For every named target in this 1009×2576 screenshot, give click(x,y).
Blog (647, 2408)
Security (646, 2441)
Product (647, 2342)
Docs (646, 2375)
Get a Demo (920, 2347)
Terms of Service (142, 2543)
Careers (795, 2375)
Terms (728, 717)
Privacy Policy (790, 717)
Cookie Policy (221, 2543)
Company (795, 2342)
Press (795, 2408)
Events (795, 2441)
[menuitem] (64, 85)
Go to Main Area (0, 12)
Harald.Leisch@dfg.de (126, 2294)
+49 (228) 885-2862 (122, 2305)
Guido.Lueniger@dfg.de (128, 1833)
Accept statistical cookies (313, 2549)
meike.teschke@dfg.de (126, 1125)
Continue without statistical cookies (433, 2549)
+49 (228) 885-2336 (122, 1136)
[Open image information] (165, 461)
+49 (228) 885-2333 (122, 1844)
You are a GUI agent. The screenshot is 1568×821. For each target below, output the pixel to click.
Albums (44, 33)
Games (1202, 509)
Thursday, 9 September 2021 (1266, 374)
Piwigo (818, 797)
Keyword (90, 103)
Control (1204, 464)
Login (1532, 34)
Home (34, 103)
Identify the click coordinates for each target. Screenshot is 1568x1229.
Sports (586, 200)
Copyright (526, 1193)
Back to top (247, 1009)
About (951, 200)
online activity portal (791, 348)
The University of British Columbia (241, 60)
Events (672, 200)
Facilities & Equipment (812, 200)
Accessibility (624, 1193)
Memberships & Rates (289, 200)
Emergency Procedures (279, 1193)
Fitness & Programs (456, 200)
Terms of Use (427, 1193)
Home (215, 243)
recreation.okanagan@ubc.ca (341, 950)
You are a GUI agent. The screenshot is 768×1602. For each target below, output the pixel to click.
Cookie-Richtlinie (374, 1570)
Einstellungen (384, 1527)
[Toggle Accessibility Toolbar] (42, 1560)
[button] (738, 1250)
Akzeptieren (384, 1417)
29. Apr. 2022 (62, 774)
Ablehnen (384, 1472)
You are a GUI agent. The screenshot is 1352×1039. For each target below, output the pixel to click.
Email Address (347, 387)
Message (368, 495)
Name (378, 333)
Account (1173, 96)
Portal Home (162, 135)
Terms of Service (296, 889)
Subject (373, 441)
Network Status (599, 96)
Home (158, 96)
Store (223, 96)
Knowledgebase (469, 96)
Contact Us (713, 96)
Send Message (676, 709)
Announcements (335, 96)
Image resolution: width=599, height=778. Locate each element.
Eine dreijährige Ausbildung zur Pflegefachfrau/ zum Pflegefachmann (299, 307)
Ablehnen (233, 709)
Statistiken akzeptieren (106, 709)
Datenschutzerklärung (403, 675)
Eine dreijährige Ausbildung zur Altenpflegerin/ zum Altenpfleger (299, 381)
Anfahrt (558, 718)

---

PROBLEM REQUIREMENTS:
Extract the items above word for word, starting at the line that contains "online activity portal (791, 348)" and ending at the line that contains "recreation.okanagan@ubc.ca (341, 950)", with both of those lines included.

RESPONSE TO THE TASK:
online activity portal (791, 348)
The University of British Columbia (241, 60)
Events (672, 200)
Facilities & Equipment (812, 200)
Accessibility (624, 1193)
Memberships & Rates (289, 200)
Emergency Procedures (279, 1193)
Fitness & Programs (456, 200)
Terms of Use (427, 1193)
Home (215, 243)
recreation.okanagan@ubc.ca (341, 950)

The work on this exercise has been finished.